3

I have a multi-threaded client/server system with thousands of clients continuously sending data to the server that is stored in a specific table. This data is only important for a few days, so it's deleted afterwards.

The server is written in J2SE, database is MySQL and my table uses InnoDB engine. It contains some millions of entries (and is indexed properly for the usage).

One scheduled thread is running once a day to delete old entries. This thread could take a large amount of time for deleting, because the number of rows to delete could be very large (some millions of rows). On my specific system deletion of 2.5 million rows would take about 3 minutes.

The inserting threads (and reading threads) get a timeout error telling me

Lock wait timeout exceeded; try restarting transaction

  1. How can I simply get that state from my Java code? I would prefer handling the situation on my own instead of waiting. But the more important point is, how to prevent that situation?
  2. Could I use

    conn.setIsolationLevel( Connection.TRANSACTION_READ_UNCOMMITTED )
    

    for the reading threads, so they will get their information regardless if it is most currently accurate (which is absolutely OK for this usecase)?

  3. What can I do to my inserting threads to prevent blocking? They purely insert data into the table (primary key is the tuple userid, servertimemillis).
  4. Should I change my deletion thread? It is purely deleting data for the tuple userid, greater than specialtimestamp.

Edit:

When reading the MySQL documentation, I wonder if I cannot simply define the connection for inserting and deleting rows with

conn.setIsolationLevel( Connection.TRANSACTION_READ_COMMITTED )

and achieve what I need. It says that UPDATE- and DELETE statements, that use a unique index with a unique search pattern only lock the matching index entry, but not the gap before and with that, rows can still be inserted into that gap. It would be great to get your experience on that, since I can't simply try it on production - and it is a big effort to simulate it on test environment.

Davis Herring
  • 36,443
  • 4
  • 48
  • 76
Schlangi
  • 1,135
  • 1
  • 9
  • 19

2 Answers2

2

Try in your deletion thread to first load the IDs of the records to be deleted and then delete one at a time, committing after each delete.

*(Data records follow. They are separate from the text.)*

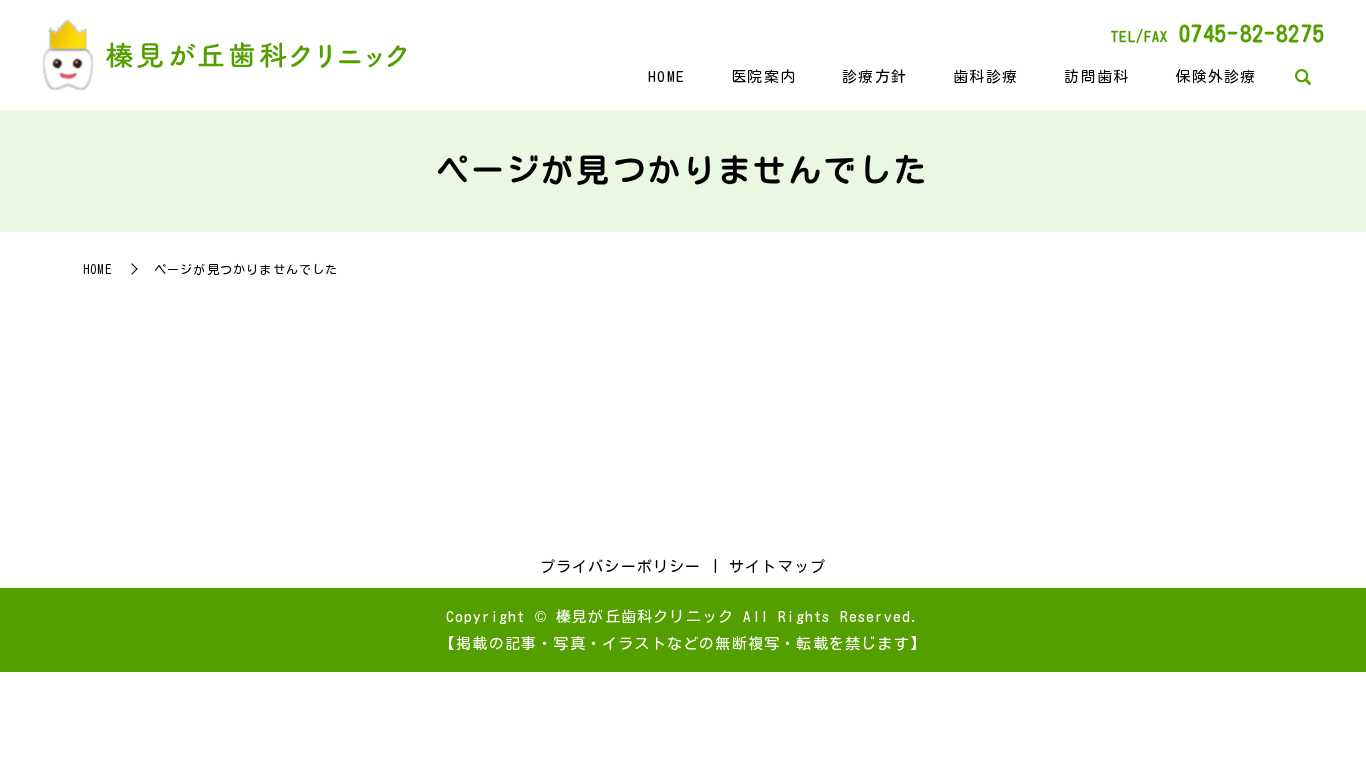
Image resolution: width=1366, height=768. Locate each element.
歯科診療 (985, 76)
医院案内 (763, 76)
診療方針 (874, 76)
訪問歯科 (1096, 76)
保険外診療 (1215, 76)
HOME (666, 76)
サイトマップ (777, 566)
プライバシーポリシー (621, 566)
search (1302, 78)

If you run the thread that does the huge delete once a day and it takes 3 minutes, you can split it to smaller transactions that delete a small number of records, and still manage to get it done fast enough.

A better solution :

First of all. Any solution you try must be tested prior to deployment in production. Especially a solution suggested by some random person on some random web site.

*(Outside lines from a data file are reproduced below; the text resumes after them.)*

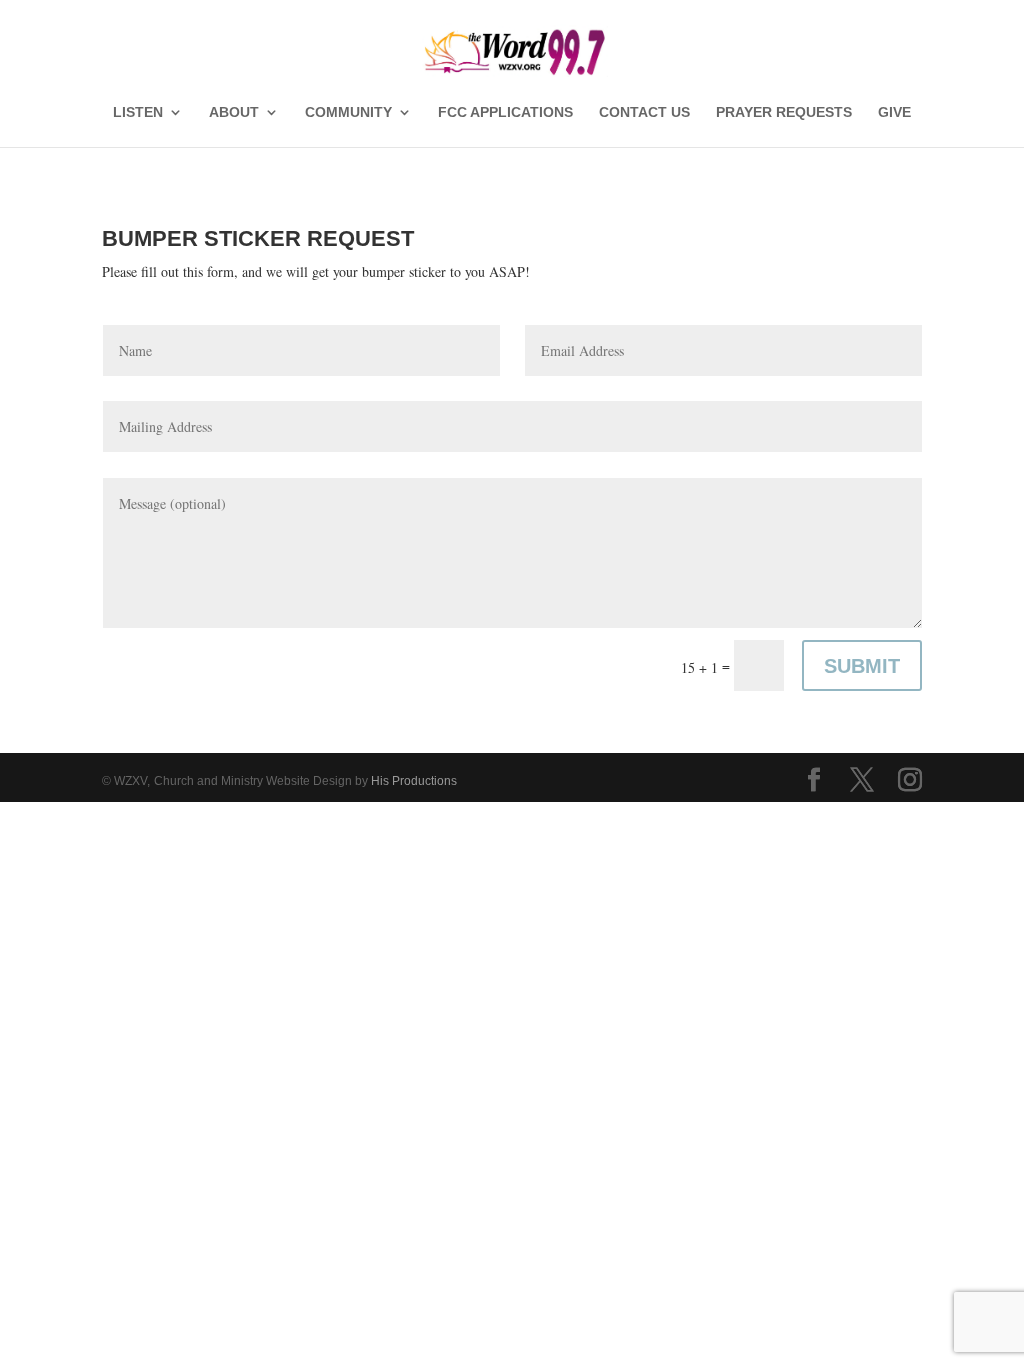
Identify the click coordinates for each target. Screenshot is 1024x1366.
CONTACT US (644, 112)
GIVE (894, 112)
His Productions (414, 781)
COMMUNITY (348, 112)
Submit (862, 666)
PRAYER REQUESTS (784, 112)
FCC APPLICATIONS (505, 112)
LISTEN (138, 112)
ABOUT (234, 112)
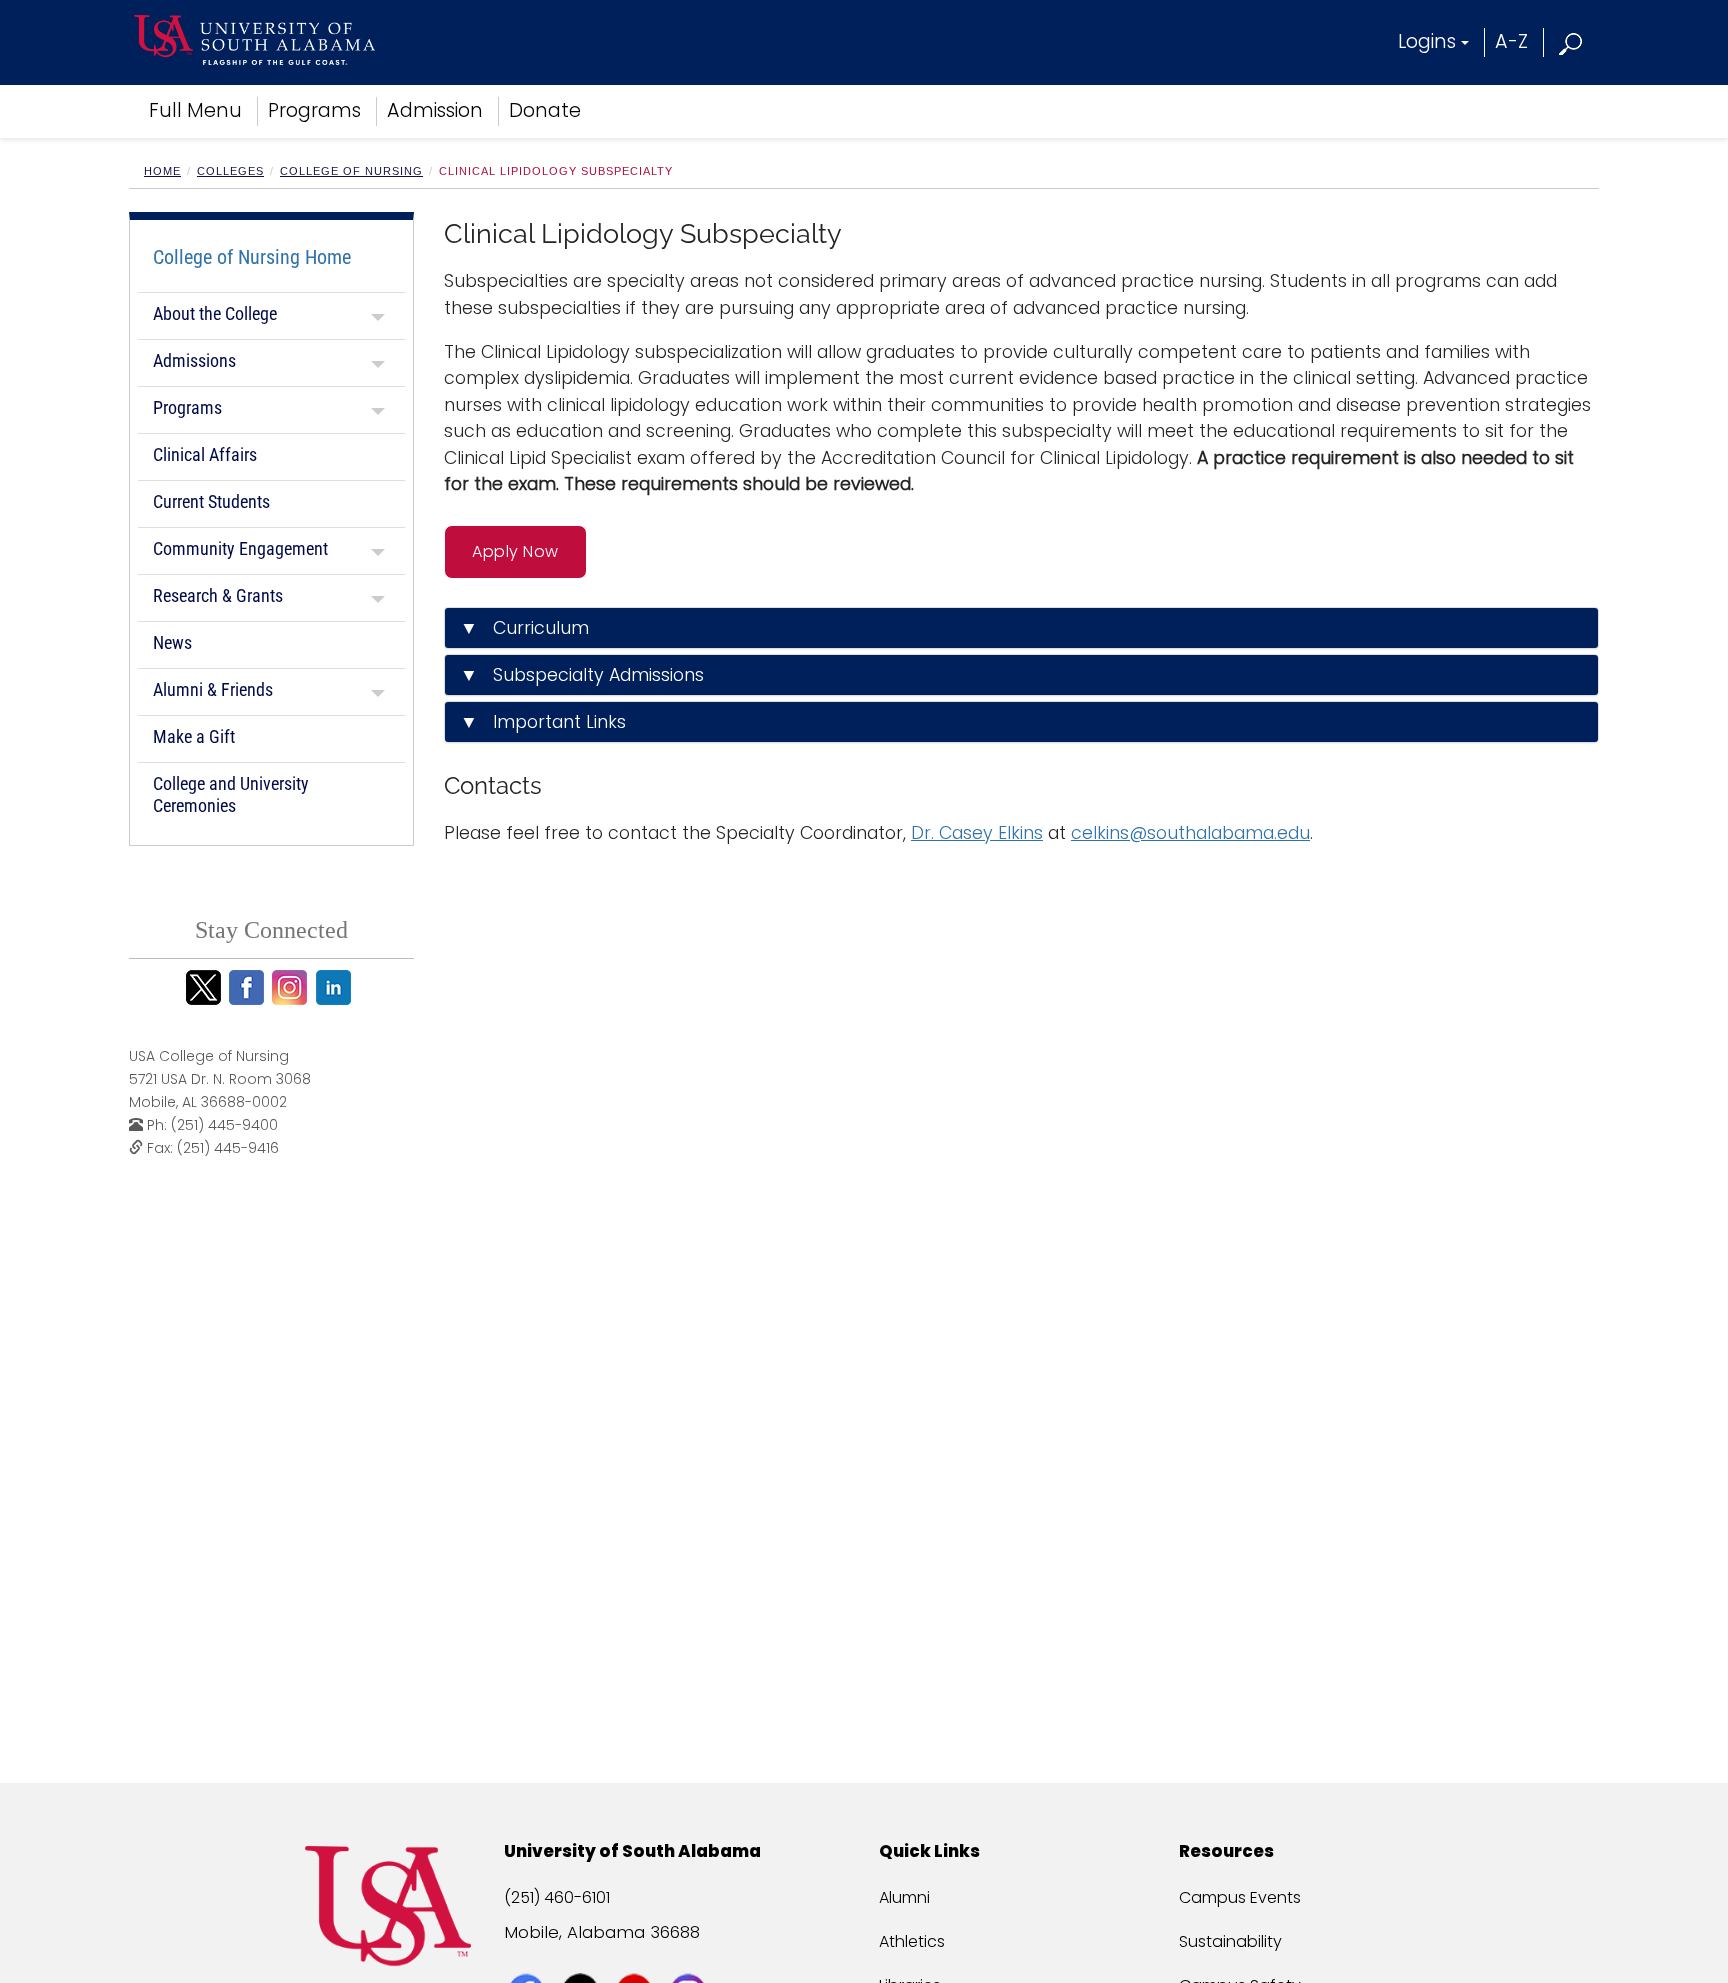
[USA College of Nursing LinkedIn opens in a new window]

Now, here's the solution I suggest (making some assumptions regarding your table structure and indices, since you didn't specify them):

  1. Alter your table. It's not recommended to have a primary key of multiple columns in InnoDB, especially in large tables (since the primary key is included automatically in any other indices). See the answer to this question for more reasons. You should add some unique RecordID column as primary key (I'd recommend a long identifier, or BIGINT in MySQL).

  2. Select the rows for deletion - execute "SELECT RecordID FROM YourTable where ServerTimeMillis < ?".

  3. Commit (to release the lock on the ServerTimeMillis index, which I assume you have, quickly)

  4. For each RecordID, execute "DELETE FROM YourTable WHERE RecordID = ?"

  5. Commit after each record or after each X records (I'm not sure whether that would make much difference). Perhaps even one Commit at the end of the DELETE commands will suffice, since with my suggested new logic, only the deleted rows should be locked.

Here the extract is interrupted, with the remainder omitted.